- EXERCISE
Reproduce each entry below verbatim.

════════════════════

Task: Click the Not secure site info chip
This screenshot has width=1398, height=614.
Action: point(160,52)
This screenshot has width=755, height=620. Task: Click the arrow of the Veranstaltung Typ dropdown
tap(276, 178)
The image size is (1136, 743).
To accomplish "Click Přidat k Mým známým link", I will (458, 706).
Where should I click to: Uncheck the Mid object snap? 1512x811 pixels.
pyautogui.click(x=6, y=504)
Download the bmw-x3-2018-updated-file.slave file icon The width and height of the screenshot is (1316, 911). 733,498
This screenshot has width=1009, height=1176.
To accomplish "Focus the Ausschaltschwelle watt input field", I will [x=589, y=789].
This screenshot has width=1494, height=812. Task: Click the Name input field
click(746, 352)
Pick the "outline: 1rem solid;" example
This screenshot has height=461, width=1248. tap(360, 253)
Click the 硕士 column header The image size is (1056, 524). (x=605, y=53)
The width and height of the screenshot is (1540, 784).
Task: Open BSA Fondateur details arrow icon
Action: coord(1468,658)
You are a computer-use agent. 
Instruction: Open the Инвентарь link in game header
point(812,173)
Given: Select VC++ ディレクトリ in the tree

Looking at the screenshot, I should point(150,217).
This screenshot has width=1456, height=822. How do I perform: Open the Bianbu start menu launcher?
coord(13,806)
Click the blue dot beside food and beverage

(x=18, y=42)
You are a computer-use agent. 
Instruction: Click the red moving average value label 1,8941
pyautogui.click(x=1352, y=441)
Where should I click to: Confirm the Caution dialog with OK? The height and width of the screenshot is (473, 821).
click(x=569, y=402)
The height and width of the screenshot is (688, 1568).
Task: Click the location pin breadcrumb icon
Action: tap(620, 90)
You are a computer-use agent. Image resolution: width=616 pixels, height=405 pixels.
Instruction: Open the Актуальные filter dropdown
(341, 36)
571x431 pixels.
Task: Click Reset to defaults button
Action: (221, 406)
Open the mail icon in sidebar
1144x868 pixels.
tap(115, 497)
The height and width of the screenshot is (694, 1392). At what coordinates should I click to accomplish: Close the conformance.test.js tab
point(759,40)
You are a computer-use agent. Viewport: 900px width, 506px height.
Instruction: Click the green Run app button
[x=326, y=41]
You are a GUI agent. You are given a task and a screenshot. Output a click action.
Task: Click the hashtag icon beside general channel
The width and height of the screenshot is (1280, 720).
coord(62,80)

════════════════════

- EXERCISE OUTPUT
Task: Click the Not secure site info chip
This screenshot has width=1398, height=614.
Action: point(160,52)
This screenshot has width=755, height=620. Task: Click the arrow of the Veranstaltung Typ dropdown
tap(276, 178)
The image size is (1136, 743).
To accomplish "Click Přidat k Mým známým link", I will (458, 706).
Where should I click to: Uncheck the Mid object snap? 1512x811 pixels.
pyautogui.click(x=6, y=504)
Download the bmw-x3-2018-updated-file.slave file icon The width and height of the screenshot is (1316, 911). 733,498
This screenshot has width=1009, height=1176.
To accomplish "Focus the Ausschaltschwelle watt input field", I will [x=589, y=789].
This screenshot has width=1494, height=812. Task: Click the Name input field
click(746, 352)
Pick the "outline: 1rem solid;" example
This screenshot has height=461, width=1248. tap(360, 253)
Click the 硕士 column header The image size is (1056, 524). (x=605, y=53)
The width and height of the screenshot is (1540, 784).
Task: Open BSA Fondateur details arrow icon
Action: coord(1468,658)
You are a computer-use agent. 
Instruction: Open the Инвентарь link in game header
point(812,173)
Given: Select VC++ ディレクトリ in the tree

Looking at the screenshot, I should point(150,217).
This screenshot has width=1456, height=822. How do I perform: Open the Bianbu start menu launcher?
coord(13,806)
Click the blue dot beside food and beverage

(x=18, y=42)
You are a computer-use agent. 
Instruction: Click the red moving average value label 1,8941
pyautogui.click(x=1352, y=441)
Where should I click to: Confirm the Caution dialog with OK? The height and width of the screenshot is (473, 821).
click(x=569, y=402)
The height and width of the screenshot is (688, 1568).
Task: Click the location pin breadcrumb icon
Action: tap(620, 90)
You are a computer-use agent. Image resolution: width=616 pixels, height=405 pixels.
Instruction: Open the Актуальные filter dropdown
(341, 36)
571x431 pixels.
Task: Click Reset to defaults button
Action: (221, 406)
Open the mail icon in sidebar
1144x868 pixels.
tap(115, 497)
The height and width of the screenshot is (694, 1392). At what coordinates should I click to accomplish: Close the conformance.test.js tab
point(759,40)
You are a computer-use agent. Viewport: 900px width, 506px height.
Instruction: Click the green Run app button
[x=326, y=41]
You are a GUI agent. You are given a task and a screenshot. Output a click action.
Task: Click the hashtag icon beside general channel
The width and height of the screenshot is (1280, 720).
coord(62,80)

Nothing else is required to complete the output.